▶ [Exercise aim]: Where does the string "page" appear? Copy every line of the entries below that holds it.

▶ [The records]:
════════════════════

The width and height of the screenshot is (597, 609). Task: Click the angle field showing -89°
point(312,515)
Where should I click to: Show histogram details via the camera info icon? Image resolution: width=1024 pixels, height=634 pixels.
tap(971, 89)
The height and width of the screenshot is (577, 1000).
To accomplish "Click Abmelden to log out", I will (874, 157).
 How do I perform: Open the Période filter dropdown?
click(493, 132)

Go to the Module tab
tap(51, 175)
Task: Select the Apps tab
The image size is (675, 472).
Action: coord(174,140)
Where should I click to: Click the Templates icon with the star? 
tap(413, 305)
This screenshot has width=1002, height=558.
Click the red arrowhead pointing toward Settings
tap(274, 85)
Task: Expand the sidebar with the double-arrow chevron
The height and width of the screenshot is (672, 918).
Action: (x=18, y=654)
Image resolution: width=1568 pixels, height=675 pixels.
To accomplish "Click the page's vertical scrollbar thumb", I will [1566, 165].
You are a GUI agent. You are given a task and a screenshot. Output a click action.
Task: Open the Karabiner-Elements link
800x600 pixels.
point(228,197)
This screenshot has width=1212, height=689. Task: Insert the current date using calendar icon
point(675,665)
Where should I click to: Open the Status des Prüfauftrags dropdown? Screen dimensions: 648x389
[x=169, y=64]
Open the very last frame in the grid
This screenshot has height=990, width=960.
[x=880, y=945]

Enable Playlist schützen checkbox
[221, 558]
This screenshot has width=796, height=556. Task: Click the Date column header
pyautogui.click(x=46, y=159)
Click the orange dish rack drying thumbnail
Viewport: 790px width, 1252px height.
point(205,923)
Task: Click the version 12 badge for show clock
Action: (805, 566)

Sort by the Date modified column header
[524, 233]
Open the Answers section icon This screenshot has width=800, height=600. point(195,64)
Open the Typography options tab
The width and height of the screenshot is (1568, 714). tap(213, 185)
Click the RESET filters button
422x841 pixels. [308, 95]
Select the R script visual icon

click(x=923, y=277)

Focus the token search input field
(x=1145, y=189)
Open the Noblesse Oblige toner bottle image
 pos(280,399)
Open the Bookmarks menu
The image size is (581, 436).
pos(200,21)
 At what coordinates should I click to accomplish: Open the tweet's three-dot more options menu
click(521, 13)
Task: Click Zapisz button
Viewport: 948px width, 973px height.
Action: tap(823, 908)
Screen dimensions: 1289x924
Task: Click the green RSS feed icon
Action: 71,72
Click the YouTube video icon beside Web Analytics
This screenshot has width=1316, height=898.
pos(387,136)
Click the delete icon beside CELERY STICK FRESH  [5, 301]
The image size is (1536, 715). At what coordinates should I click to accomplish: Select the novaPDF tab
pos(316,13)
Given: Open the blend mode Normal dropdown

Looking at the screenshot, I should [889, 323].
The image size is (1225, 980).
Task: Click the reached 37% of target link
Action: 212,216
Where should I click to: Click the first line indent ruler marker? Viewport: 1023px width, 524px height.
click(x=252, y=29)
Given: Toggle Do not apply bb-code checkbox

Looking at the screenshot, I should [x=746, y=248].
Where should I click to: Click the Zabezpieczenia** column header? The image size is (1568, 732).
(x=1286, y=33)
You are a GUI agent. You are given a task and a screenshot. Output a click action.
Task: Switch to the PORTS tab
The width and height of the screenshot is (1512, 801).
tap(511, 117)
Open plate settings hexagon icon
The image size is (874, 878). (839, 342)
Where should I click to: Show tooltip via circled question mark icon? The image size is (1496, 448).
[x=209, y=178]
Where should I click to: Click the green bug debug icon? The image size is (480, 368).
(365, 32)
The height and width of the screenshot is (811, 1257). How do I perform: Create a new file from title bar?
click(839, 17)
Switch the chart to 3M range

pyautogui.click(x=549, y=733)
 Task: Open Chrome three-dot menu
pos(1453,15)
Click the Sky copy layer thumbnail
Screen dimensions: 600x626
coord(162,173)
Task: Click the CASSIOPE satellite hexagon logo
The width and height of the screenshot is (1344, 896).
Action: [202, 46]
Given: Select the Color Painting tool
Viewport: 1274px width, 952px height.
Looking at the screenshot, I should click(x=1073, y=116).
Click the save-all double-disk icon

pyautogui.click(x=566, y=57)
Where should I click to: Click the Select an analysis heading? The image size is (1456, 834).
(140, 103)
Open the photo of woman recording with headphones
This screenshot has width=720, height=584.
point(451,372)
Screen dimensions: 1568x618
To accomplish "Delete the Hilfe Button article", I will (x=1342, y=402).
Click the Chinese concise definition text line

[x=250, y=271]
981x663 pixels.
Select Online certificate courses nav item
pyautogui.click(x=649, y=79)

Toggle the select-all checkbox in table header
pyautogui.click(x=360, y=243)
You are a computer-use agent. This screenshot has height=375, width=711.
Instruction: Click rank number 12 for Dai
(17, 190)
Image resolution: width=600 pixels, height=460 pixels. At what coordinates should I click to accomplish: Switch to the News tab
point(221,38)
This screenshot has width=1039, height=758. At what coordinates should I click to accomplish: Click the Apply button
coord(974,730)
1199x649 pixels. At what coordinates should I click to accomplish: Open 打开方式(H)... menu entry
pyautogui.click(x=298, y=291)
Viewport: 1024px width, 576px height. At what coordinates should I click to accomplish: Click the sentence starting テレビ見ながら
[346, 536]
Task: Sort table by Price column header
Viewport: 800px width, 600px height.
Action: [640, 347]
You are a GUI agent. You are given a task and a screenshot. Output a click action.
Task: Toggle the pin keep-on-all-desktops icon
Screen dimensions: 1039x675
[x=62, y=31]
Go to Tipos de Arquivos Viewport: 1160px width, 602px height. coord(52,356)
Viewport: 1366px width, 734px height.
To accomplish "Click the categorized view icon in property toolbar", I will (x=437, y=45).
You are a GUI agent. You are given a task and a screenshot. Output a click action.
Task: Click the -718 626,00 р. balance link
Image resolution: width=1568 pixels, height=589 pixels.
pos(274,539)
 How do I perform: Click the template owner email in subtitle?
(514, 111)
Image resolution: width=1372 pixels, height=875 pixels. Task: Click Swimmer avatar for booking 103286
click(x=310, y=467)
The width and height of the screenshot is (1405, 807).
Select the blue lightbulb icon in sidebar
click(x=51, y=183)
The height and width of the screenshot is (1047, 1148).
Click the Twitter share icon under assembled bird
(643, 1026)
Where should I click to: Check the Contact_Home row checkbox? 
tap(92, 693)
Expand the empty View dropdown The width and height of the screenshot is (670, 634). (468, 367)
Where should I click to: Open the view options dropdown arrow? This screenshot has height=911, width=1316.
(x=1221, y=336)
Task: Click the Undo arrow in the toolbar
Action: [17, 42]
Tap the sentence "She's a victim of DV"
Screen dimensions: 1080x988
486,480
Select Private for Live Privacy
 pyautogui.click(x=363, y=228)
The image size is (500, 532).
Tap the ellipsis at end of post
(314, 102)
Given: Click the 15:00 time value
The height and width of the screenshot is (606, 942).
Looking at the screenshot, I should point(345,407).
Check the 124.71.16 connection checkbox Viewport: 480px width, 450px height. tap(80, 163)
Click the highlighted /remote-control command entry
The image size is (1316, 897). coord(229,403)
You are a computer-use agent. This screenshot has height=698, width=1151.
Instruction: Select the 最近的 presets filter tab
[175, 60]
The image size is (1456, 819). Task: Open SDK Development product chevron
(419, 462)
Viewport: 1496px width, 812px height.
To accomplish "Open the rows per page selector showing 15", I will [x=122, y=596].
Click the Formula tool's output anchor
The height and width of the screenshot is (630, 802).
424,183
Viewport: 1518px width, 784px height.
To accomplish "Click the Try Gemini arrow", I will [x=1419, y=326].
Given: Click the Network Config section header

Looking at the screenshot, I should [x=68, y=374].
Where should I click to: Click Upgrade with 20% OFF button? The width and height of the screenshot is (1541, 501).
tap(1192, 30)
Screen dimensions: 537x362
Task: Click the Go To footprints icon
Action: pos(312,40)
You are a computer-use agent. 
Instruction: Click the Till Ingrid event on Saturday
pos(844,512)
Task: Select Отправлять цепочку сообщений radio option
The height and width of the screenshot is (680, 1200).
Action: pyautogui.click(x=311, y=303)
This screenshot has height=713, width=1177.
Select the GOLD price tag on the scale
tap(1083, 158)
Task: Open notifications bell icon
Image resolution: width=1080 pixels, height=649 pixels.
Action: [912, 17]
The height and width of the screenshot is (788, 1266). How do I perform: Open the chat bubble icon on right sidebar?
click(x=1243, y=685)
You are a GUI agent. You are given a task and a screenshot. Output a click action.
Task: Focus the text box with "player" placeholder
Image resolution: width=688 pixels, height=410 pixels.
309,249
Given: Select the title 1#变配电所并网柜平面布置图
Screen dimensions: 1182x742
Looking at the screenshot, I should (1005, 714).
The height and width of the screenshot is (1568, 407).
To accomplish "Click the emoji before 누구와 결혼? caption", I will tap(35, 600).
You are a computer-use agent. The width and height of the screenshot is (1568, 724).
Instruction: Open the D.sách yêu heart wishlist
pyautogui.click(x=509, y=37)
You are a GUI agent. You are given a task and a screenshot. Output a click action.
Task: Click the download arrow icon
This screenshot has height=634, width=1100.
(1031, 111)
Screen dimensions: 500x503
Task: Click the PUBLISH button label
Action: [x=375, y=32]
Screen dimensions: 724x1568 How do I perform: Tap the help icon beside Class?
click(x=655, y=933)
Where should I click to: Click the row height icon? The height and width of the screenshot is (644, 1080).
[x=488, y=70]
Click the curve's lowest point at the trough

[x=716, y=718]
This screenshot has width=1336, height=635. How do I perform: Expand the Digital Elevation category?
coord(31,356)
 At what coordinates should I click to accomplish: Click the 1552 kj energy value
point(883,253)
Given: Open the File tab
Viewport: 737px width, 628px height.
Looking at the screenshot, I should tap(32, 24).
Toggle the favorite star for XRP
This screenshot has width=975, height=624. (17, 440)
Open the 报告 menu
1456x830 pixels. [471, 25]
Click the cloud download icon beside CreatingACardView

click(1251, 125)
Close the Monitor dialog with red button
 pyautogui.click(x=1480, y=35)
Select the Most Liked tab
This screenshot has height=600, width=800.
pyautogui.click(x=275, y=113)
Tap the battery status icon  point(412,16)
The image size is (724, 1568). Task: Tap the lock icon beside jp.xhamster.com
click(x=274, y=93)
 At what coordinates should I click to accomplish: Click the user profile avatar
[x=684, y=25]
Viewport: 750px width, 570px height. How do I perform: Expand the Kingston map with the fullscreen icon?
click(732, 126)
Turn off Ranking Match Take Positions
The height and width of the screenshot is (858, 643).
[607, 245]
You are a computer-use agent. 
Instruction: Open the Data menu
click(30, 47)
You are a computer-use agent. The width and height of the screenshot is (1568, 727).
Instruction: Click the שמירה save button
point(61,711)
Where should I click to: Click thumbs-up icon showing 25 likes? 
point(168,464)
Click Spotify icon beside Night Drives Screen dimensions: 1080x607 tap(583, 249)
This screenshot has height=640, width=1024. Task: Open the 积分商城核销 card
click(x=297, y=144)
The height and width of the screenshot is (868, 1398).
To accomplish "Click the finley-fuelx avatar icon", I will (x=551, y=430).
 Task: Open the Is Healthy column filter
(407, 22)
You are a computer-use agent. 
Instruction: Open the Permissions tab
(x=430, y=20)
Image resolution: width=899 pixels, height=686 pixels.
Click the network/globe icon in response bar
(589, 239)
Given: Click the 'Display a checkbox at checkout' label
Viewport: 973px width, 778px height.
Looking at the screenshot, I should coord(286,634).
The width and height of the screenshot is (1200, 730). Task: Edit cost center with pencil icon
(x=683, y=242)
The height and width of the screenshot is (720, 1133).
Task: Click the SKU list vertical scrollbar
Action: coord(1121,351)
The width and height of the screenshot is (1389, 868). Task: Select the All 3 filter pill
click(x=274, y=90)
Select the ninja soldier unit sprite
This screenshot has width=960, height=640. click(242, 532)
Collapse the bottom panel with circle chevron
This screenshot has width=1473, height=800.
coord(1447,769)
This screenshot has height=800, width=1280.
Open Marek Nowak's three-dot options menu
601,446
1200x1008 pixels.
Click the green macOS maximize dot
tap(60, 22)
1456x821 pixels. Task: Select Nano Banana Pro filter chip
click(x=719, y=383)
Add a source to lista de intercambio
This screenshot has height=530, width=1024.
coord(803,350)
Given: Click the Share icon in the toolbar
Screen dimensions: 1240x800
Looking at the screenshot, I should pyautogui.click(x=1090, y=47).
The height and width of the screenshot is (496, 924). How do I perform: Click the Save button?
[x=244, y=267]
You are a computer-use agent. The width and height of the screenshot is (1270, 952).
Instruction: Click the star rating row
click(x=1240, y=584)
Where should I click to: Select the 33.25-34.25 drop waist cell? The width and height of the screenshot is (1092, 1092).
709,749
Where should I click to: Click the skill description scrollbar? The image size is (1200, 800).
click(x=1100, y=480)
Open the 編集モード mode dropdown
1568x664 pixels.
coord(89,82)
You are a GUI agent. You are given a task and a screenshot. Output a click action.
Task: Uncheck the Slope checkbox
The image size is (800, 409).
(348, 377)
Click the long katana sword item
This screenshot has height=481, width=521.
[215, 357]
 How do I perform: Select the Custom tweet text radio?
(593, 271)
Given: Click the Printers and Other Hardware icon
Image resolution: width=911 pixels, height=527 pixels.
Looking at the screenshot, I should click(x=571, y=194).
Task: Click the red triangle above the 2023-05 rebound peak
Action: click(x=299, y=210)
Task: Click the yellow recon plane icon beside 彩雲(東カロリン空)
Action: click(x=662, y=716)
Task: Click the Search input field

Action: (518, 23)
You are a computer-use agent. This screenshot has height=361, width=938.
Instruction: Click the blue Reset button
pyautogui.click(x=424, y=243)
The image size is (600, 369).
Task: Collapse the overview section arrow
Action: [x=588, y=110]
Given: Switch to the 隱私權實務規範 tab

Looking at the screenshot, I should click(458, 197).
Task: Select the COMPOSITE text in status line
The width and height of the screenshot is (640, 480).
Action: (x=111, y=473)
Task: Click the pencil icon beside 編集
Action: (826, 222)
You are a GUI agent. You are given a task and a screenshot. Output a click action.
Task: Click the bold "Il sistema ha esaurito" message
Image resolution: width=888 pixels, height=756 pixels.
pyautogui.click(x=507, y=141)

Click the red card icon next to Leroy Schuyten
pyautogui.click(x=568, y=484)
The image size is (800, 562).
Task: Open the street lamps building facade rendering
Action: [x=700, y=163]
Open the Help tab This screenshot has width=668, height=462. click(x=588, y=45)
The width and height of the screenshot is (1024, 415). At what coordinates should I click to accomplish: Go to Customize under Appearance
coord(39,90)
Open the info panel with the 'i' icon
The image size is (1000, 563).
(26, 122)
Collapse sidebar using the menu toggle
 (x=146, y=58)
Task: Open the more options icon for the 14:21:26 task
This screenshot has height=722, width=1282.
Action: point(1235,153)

════════════════════

▶ [Result]:
To accomplish "Click the page's vertical scrollbar thumb", I will [1566, 165].
To accomplish "Open the rows per page selector showing 15", I will [x=122, y=596].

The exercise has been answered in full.